Qui donne l’ordre d’évacuation lors d’un incendie de forêt ?
En première instance, c’est le maire qui peut ordonner une évacuation préventive ou d’urgence sur sa commune. Si le préfet prend le commandement des opérations (ce qui arrive fréquemment lors des grands incendies), l’ordre d’évacuation peut émaner directement de la préfecture. Dans tous les cas, la coordination entre les deux niveaux est indispensable.
Que se passe-t-il si des habitants refusent d’évacuer ?
Le refus d’évacuation est une réalité fréquente, notamment chez les propriétaires souhaitant protéger leurs biens. Le maire peut, en vertu de ses pouvoirs de police administrative, ordonner une évacuation forcée. La mise en œuvre effective reste toutefois délicate et nécessite l’appui des forces de l’ordre. Sur le plan de la responsabilité, si un habitant est informé de l’ordre d’évacuation et refuse de partir, la responsabilité de la commune peut être atténuée en cas d’accident ultérieur.
Comment informer les touristes et résidents secondaires en zone à risque ?

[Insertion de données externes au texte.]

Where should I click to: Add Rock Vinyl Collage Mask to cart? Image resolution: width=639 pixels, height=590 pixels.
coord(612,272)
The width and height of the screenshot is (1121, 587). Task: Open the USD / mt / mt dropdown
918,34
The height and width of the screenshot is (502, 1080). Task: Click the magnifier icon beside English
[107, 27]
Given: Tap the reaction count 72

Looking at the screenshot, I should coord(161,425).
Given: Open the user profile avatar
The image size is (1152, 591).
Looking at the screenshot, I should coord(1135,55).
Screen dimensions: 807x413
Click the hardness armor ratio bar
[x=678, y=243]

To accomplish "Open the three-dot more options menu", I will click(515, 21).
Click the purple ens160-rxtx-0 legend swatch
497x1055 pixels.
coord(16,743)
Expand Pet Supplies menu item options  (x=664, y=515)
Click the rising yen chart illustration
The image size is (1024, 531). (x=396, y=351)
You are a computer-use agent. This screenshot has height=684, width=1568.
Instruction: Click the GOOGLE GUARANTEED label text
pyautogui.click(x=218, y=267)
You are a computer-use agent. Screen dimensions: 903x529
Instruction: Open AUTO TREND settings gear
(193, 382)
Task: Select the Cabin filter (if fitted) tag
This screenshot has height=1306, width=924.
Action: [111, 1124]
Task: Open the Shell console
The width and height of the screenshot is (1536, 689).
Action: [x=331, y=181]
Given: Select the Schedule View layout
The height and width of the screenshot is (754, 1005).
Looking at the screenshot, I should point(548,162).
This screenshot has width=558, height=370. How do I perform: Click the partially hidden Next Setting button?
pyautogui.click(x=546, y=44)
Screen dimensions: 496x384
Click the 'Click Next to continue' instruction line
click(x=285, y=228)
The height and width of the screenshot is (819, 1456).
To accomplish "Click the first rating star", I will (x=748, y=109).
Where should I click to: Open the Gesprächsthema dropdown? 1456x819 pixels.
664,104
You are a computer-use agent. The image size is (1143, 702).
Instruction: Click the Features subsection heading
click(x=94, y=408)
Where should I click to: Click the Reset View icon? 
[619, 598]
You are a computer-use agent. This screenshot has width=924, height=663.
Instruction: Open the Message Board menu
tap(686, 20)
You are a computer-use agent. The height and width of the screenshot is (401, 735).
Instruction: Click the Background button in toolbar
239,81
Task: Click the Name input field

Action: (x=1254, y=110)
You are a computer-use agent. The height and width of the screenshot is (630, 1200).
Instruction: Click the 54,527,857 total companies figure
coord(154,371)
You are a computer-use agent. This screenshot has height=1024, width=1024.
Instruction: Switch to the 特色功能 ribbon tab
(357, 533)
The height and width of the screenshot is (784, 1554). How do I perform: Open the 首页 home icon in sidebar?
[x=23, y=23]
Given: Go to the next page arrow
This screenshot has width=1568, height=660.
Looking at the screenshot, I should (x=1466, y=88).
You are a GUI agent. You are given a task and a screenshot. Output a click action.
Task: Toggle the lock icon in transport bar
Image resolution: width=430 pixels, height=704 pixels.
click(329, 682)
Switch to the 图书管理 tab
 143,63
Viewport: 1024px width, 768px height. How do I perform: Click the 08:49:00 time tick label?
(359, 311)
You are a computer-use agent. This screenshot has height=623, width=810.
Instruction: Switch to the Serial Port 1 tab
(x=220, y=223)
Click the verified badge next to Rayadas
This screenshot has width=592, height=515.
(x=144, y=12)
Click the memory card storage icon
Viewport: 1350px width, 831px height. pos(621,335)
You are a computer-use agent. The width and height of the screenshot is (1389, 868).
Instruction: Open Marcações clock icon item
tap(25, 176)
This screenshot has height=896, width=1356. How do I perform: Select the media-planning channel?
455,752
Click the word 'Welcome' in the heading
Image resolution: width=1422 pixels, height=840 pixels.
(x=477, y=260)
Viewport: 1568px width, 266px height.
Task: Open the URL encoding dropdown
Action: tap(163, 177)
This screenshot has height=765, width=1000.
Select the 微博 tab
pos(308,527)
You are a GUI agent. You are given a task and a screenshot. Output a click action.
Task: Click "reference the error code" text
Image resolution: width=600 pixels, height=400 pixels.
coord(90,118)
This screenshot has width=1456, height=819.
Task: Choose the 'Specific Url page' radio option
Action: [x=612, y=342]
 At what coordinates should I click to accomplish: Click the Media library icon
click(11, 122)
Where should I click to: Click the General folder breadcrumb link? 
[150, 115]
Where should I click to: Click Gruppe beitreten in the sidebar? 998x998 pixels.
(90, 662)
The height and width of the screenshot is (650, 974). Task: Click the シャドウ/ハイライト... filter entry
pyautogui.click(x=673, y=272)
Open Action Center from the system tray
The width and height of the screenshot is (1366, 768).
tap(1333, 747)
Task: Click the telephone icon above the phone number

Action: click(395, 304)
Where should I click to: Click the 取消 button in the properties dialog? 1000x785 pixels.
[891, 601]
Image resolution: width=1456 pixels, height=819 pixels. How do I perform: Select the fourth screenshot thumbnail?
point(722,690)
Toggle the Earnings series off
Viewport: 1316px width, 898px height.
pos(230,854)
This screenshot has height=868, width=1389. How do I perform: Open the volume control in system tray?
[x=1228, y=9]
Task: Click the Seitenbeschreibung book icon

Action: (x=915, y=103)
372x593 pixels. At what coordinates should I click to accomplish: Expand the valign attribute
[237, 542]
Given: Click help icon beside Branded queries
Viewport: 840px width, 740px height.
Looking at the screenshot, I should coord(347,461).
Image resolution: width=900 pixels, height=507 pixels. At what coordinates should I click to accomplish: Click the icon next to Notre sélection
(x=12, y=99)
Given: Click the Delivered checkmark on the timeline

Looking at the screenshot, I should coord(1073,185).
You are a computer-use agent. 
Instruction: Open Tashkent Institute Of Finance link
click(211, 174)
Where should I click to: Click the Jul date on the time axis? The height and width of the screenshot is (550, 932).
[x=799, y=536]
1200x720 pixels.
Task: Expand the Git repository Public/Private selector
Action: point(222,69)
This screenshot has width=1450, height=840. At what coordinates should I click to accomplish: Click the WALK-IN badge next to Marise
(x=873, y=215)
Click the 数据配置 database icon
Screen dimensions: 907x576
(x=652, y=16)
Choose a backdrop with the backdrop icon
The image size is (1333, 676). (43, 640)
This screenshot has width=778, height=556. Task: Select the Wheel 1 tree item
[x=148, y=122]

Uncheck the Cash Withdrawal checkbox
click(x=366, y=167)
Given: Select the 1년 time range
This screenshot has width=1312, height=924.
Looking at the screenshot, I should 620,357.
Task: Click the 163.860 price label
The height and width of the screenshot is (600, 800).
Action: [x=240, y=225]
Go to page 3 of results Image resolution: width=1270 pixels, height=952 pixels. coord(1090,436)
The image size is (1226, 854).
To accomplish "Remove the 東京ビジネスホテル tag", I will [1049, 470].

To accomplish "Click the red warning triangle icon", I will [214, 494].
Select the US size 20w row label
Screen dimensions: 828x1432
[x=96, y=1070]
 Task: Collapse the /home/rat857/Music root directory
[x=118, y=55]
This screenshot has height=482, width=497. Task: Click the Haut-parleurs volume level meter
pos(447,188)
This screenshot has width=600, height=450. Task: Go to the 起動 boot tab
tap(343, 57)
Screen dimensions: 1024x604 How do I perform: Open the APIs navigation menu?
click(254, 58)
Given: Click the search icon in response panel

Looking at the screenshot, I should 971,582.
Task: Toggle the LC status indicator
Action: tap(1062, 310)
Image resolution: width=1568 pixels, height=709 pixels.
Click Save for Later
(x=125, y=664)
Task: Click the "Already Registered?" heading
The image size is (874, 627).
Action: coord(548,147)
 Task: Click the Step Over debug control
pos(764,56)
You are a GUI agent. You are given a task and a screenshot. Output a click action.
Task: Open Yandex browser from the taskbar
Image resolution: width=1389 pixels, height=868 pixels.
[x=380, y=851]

C’est l’un des points les plus complexes. Plusieurs leviers existent : affichage obligatoire dans les campings et hébergements touristiques, diffusion via les offices de tourisme, activation de FR-Alert (qui cible géographiquement tous les téléphones présents dans une zone), et partenariat avec les plateformes de location courte durée. En 2026, le système FR-Alert est désormais largement déployé et constitue le canal d’alerte prioritaire pour les populations mobiles.
Un PCS rédigé il y a cinq ans est-il encore valide ?
Juridiquement, il n’existe pas de durée de validité imposée, mais un PCS non actualisé peut être considéré comme inopérant en cas de contentieux. Les bonnes pratiques recommandent une révision tous les trois à cinq ans, ou après tout événement majeur ayant impacté le territoire. Une actualisation annuelle des annexes opérationnelles (contacts, ressources disponibles, cartographies) est fortement conseillée.